= Bolgios =

Bolgios (Βόλγιος, also Bolgius, Belgius) was a Gaulish leader during the Gallic invasion of the Balkans who led an invasion of Macedon and Illyria in 279 BC, killing the Macedonian king Ptolemy Keraunos.

He was part of a force of Gauls settled in Pannonia who had advanced to Thrace under a leader called Cambaules. Deciding on fresh conquests, they sent separate forces to different regions: one led by Cerethrius against the Thracians and Triballi; another against Paionia led by Brennus and Acichorius; and a third against the Macedonians and Illyrians, led by Bolgios.

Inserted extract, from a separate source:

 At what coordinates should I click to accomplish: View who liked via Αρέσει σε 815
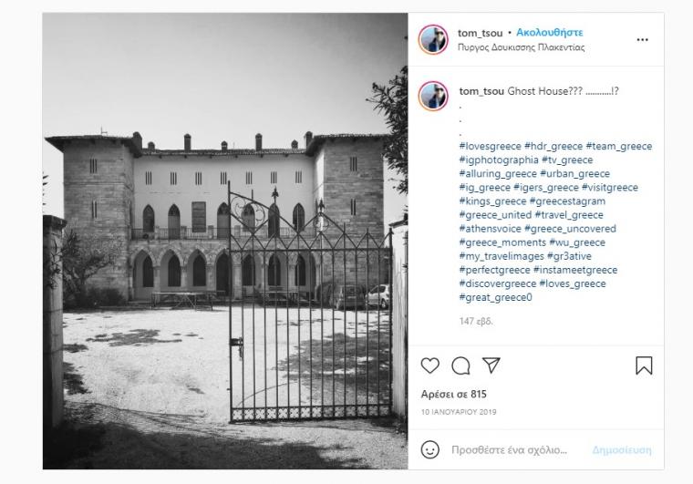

The Macedonian king, Ptolemy Keraunos, was unconcerned by the approaching army, and declined an offer of 20,000 soldiers from the Dardanians. Bolgios sent ambassadors to Ptolemy, demanding payment to call off the attack. Ptolemy refused, instead demanding that the Gauls give him hostages and hand over their arms. Battle followed a few days later, where the Macedonians were severely defeated. Ptolemy was captured and beheaded, and his head was paraded around the army on a spear.

The Gauls did not follow up their victory, and Sosthenes, a Macedonian nobleman, took command, assembled an army and forced them to withdraw, although he was defeated by Brennus' contingent soon afterwards. The combined Gaulish army under Brennus and Acichorius then mounted an invasion of Greece, defeating a combined Greek army at Thermopylae and advancing to Delphi, where they were routed.

Historian John T. Koch has suggested that Bolgios had become quasi-deified by the Late Iron Age, and the ethnonym of the "Belgae" refers to their claiming ancestry from him. Their invasion of Britain created an association of noble ancestry being traced back to him, and thus he is also the original figure behind Beli Mawr.